Reflections on Fake Reviews and Review Credibility

Last month the New York Times ran this story on fake reviews all over the web.

I was a late comer to Angie’s list. You’ve probably been using it for years, so you already know what I just discovered. It has no anonymous reviews. How refreshing. And, how much more useful.

In case you aren’t familiar with it, Angie’s List is perhaps the best known site for listing local service providers in mainstream categories like home maintenance, doctors, nurses, auto repair, and so on. I paid $12 for a year’s worth in my home town, and another $20 for a year’s worth in a second location.

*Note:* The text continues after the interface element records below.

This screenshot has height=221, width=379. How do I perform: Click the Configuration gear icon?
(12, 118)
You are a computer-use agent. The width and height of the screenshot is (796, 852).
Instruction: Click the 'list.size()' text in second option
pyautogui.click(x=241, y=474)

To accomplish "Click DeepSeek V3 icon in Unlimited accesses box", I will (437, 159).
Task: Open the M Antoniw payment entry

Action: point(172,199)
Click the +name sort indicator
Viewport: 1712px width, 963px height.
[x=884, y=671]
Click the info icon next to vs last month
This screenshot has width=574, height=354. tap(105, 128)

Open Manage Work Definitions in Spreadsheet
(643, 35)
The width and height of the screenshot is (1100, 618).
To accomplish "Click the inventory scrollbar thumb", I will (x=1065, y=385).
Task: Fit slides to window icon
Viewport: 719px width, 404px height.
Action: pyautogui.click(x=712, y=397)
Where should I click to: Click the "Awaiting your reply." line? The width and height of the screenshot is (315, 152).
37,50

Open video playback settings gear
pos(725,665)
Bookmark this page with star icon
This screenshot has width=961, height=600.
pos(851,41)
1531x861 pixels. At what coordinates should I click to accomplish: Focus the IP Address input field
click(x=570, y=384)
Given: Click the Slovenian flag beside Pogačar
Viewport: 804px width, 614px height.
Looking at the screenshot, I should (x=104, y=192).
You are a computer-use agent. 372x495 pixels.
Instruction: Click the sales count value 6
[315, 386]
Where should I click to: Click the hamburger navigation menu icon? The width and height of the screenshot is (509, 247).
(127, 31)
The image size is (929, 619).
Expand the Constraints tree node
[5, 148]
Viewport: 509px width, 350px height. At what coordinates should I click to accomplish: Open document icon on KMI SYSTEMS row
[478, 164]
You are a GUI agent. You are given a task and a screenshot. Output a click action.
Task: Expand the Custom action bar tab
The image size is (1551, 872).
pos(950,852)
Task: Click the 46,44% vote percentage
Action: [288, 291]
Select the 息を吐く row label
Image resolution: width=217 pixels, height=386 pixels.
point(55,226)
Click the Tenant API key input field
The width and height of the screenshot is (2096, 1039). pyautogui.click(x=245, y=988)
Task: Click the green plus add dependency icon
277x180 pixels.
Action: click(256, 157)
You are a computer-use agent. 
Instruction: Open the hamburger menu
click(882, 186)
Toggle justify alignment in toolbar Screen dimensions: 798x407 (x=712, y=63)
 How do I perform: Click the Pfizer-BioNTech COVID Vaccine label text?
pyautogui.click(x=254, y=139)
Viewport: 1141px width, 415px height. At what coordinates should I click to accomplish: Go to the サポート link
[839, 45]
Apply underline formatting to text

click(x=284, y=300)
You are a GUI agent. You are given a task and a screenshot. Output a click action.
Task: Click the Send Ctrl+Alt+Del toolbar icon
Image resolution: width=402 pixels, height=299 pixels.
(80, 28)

And I saw immediately what should have been perfectly obvious: having no anonymous reviews makes the site way more useful than any other site I’ve dealt with that has reviews. We were looking for air conditioning, and we found that what used to be a word-of-mouth headache was suddenly pretty easy. Having all the reviews identified means I end up believing that the ones with the best reviews are the best vendors.

Do you think that’s a good bet?

I use a lot of reviews these days as I choose hotels, restaurants, and what to buy. And I discount the obvious owner reviews even more than I do the obvious disgruntled customer and/or competitor reviews. On restaurants and hotel sites, my best indicator is not how many stars, but rather how many reviews there are. The restaurant with more than a thousand reviews averaging out to four stars looks better to me than the restaurant with two reviews averaging five stars. I assume that’s the owner and a best friend.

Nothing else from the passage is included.